The gzip format makes it ~impossible to do stuff in parallel. Tools like pigz speed up compression but can't do much for decompression (~6s for gunzip or pigz on ecoli).

So start with a single threaded reader, into a Q, and consume reads in parallel.

betatim commented 7 years ago

After some digging into this and failing to reproduce it I noticed that the bug appears if you reduce the size of the BF. From that I gathered that there isn't a bug anywhere but that whether or not a kmer is "new" depends on which kmers were entered into the BF before it. With only one thread the order is always the same, but with multiple threads the order changes between re-runs. Example:

simple BF that has 9 'slots' and 3 hash functions

three kmers with bit patterns:
A: 100010100
B: 000010101
C: 111000000

enter as:
ABC-> 3 unique kmers
CAB-> 3 unique kmers
BCA-> 2 unique kmers

So even with no bug you can get a different answer on how many unique kmers there are. The reason you don't see it for (very) large BFs is probably because the BF is super sparse.

betatim commented 7 years ago

Short gist with some code to reproduce this https://gist.github.com/betatim/35112d0d6fd0ad543748ae3355cd0cbc

ctb commented 7 years ago

This makes sense to me.
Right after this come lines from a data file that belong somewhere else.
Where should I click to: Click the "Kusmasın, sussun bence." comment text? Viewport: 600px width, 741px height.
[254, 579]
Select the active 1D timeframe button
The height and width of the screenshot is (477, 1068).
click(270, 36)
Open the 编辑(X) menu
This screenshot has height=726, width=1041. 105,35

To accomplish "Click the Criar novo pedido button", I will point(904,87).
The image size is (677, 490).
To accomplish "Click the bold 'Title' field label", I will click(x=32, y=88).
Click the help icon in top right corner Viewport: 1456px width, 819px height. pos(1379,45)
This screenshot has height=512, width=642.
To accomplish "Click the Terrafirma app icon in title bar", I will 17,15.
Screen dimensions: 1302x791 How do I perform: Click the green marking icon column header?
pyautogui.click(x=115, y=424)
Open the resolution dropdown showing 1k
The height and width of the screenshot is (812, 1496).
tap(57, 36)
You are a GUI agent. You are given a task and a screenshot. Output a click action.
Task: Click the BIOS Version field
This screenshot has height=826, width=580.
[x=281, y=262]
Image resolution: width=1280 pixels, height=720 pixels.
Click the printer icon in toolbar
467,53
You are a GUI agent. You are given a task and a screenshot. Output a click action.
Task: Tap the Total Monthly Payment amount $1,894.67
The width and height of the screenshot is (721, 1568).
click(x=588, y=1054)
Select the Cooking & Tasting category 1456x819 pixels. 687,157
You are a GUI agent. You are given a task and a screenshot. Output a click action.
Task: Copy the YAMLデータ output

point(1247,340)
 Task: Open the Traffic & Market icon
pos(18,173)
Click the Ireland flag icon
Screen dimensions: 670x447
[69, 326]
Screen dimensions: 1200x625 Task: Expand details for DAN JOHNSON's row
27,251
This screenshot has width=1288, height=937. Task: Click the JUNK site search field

Not sure what to do about it. but it makes sense to me.

betatim commented 7 years ago

I don't think there is anything that can be done.

ctb commented 7 years ago

@betatim @luizirber take a look at https://en.wikipedia.org/wiki/Bloom_filter#Approximating_the_number_of_items_in_a_Bloom_filter - this might be a better (approximate) way of computing n_unique_kmers.